ВЫПОЛНИТЕ ЗАДАНИЯ.
1. В каком году, согласно отрывку о Клюеве и Есенине, Есенин выступал перед царской семьей в Царском Селе?
2. Подхватите отрывок о Клюеве и Есенине и продолжите его сразу после последнего предложения.

ИСХОДНЫЙ ОТРЫВОК.
===
Страница 2 из 24
Артисты были еще хуже, – но больше всего ужасался я женщин; они мне всегда напоминали кондоров на пустынной падали, с тошным запахом духов, с голыми шеями и руками, с бездушным, лживым голосом».[5]
К текстам Клюева можно добавить и характерный пассаж его собрата и единомышленника Сергея Есенина, еще в 1916 году выступавшего перед венценосной семьей в Царском Селе: «Россия… Царщина…/ Тоска/ И снисходительность дворянства/ Ну что ж! Так принимай Москва/ Отчаянное хулиганство./ Посмотрим кто кого возьмет! / И вот в стихах моих / Забила/ В салонный вылощенный сброд/Мочой рязанская кобыла».
Революционная смута, вспыхнувшая в столицах, быстро перешла в свою противоположность: она привела к крушению городов и разрушению городской культуры. Достаточно вспомнить улицы обезлюдевшего Петербурга, зарастающие травой, которой так опрометчиво восхитился Осип Мандельштам. Стократно описанные ужасы урбанистического выживания (ярчайший пример – «Пещера» и «Мамай» Замятина) заставляли не только «салонный сброд», но и мирных обывателей бежать либо за границу, либо в села и маленькие города, где жизнь была неизмеримо благополучней. Это время победы «Избы» и «Матери-сырой земли» над «Камнем» и «Железом» (их противопоставление – один из главных мотивов поэзии Клюева), святой крестьянской Руси – над молохом Империи.
===
ВЫДЕРЖКИ ИЗ ДАННЫХ.

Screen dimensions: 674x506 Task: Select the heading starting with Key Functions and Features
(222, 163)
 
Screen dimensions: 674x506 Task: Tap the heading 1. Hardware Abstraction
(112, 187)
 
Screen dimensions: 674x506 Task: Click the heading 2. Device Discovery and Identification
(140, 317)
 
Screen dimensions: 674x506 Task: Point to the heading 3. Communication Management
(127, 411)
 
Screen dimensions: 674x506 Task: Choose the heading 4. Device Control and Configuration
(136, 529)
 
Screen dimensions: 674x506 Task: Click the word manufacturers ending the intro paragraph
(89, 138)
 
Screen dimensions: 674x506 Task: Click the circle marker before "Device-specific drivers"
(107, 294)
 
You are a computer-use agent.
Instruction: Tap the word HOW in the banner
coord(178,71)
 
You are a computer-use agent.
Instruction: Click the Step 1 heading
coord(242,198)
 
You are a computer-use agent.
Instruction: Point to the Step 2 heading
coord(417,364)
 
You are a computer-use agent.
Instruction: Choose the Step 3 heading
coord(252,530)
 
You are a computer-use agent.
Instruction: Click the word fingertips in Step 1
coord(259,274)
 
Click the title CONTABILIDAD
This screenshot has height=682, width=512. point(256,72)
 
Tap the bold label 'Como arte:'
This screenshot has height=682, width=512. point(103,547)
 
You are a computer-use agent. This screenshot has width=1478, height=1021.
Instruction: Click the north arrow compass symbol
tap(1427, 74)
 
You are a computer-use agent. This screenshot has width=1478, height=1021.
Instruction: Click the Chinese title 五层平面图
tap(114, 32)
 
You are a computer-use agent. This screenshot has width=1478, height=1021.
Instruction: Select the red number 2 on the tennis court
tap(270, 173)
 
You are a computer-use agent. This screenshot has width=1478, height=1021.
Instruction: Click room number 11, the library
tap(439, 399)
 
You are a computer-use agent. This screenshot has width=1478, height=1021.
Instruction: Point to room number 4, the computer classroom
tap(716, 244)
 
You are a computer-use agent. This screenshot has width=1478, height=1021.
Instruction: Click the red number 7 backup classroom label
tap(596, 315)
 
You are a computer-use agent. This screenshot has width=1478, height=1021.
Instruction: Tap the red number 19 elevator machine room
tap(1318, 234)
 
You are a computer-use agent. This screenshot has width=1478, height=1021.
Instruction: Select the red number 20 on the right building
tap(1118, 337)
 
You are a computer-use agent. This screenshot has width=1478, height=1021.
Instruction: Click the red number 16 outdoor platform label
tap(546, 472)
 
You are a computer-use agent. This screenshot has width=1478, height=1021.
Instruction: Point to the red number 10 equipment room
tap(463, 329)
===
ОТВЕТЫ К ЗАДАНИЯМ.
1. В 1916 году.

2.
Не вдаваясь в анализ этих начал, чье «противостояние» сыграло такую роль в русской истории, лишь замечу, что изначально смута возникла как раз вопреки тому, как это виделось почитаемому Клюевым горожанину Александру Блоку. Именно «святая Русь», «кондовая» и «избяная» пальнула в Россию городскую, каменную и европеизированную. Размашистая характеристика Шпенглера: Россия – это апокалиптический бунт против формы и культуры, – при всей своей односторонности в первом приближении достаточно точна. Именно в этом глубинный, а не эмпирический, сакральный, если угодно, герметический смысл русской революции. Это взрыв, выплеск подавляемого несколько столетий религиозного бессознательного, которое на поверхности может воплощаться подчас в совершенно фантастических, далеких от своей внутренней сущности формах. В развернутом виде эти же темы выражены и у такого вполне городского писателя как Борис Пильняк в романе «Голый год», о котором в свое время точно написал большевистский критик А. Воронский: «Мужики в освещении Пильняка за революцию потому, что она освободила их от городов, буржуев, чугунки; что вернула она Русь старую, допетровскую, настоящую, мужицкую, былинную, сказочную».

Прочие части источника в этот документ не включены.